Note: GeoPandas geometry columns cannot be aggregated with standard groupby (you need union_all or custom aggregation). For non-geometry aggregations, Dask-GeoPandas groupby works exactly like Dask DataFrame groupby.

# Partitioning Strategy

The number of partitions affects performance significantly:

Too few partitions: cores are idle while a large partition is processing. If you have 16 cores and 4 partitions, only 4 cores run at once.

Too many partitions: task scheduling overhead dominates. With 10,000 partitions of 5,000 rows each, Dask spends more time managing tasks than doing spatial work.

The rule of thumb:

Target 32–200 partitions for most spatial workloads
Partition size of ~500k–2M rows is typical
For I/O-bound workloads (reading from S3), use more partitions (4–10× core count) to saturate network bandwidth

# Check partition size distribution
partition_sizes = [len(dgdf.get_partition(i)) for i in range(min(5, dgdf.npartitions))]
print(f"Sample partition sizes: {partition_sizes}")

# Repartition if needed
dgdf = dgdf.repartition(npartitions=64)

# Spatial Partitioning for Join Performance

For repeated spatial joins against a large left dataset, spatially partitioning the data dramatically improves performance:

import dask_geopandas

# Spatial partitioning: assigns nearby features to the same partition
# This improves sjoin performance because each partition can use a smaller
# bounding box to filter the right-side STRtree candidates
dgdf_spatial = dgdf.spatial_shuffle(by='hilbert', npartitions=64)
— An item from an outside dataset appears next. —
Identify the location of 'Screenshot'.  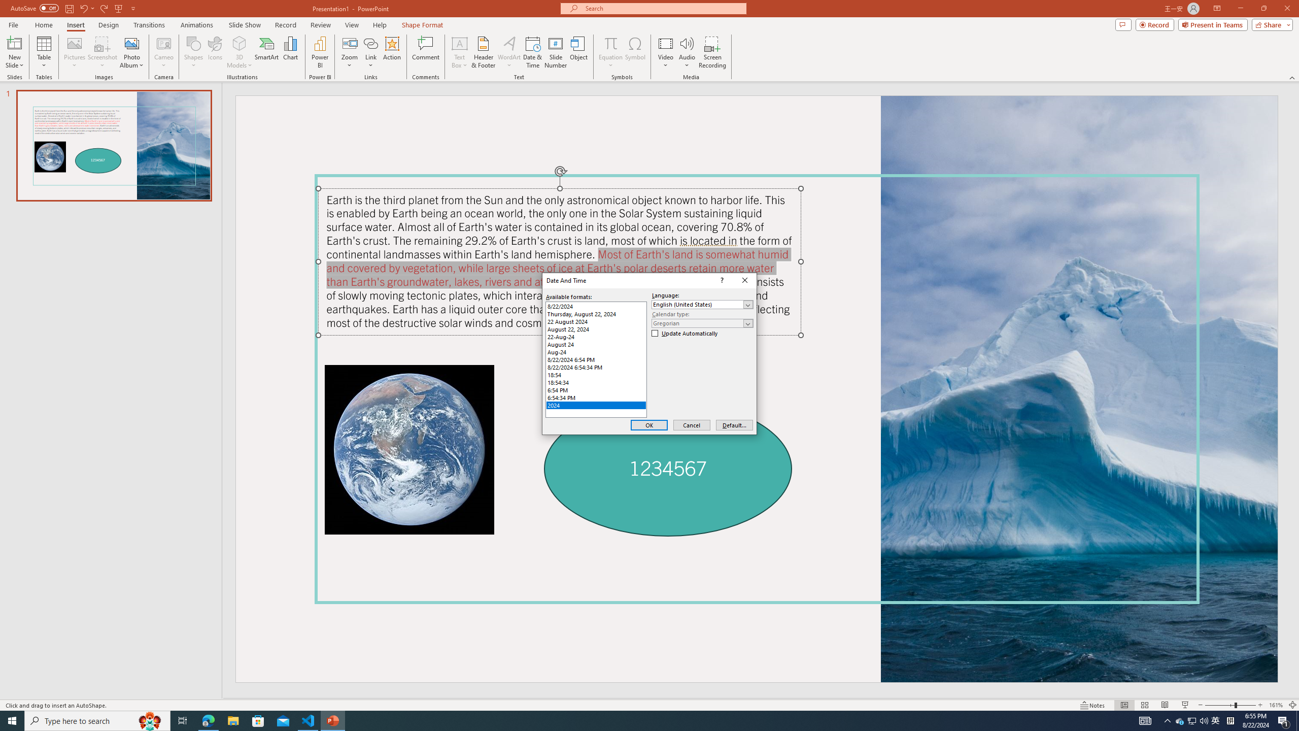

spatial_shuffle reorders features by a space-filling curve (Hilbert or Morton), clustering nearby features in the same partition. After shuffling, a spatial join of this data against a set of query polygons will find that most query polygon candidates fall in only a few partitions — fewer actual geometry comparisons.

# Writing Large Results

# Write each partition to a separate GeoParquet file (in parallel)
import dask_geopandas
import dask

result_dgdf = dgdf.map_partitions(compute_compactness)

# Write all partitions to a directory (parallel writes)
result_dgdf.to_parquet("output/parcels_with_compactness/", write_index=False)
# Writes output/parcels_with_compactness/part.0.parquet, part.1.parquet, ...

# Scheduler Selection

Dask has three schedulers, each suited to different workloads:

# Default: threaded scheduler (best for I/O-bound work and Shapely operations)
# (Shapely releases the GIL during GEOS computation, so threading is effective)
result = dgdf.geometry.area.compute(scheduler="threads")   # default

# Process-based: best for CPU-bound work that doesn't release the GIL
result = dgdf.map_partitions(pure_python_fn).compute(scheduler="processes")
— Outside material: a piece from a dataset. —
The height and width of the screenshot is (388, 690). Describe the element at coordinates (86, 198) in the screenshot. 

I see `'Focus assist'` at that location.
# Distributed: best for multi-machine clusters or when you need progress tracking
from dask.distributed import Client
client = Client(n_workers=8, threads_per_worker=2)
result = dgdf.geometry.buffer(100).compute()
client.close()

For Shapely-based spatial operations, the threaded scheduler is typically the fastest because GEOS releases the Python GIL, allowing true parallelism without the memory overhead of separate processes.

# Performance Summary

Operation	Single-core (Shapely)	16-core Dask	Speedup
Buffer 50M geometries	45s	4.5s	10×
Area computation (50M)	18s	2.2s	8×
sjoin (50M × 500 zones)	85s	9s	9×
Validity check (50M)	22s	2.8s	8×
WKB parse (50M)	95s	11s	9×

Parallelism efficiency is approximately 60–70% (not linear) due to task overhead, memory copying at partition boundaries, and the final .compute() merge step. On 16 cores, expect 10–12× speedup over single-core rather than 16×.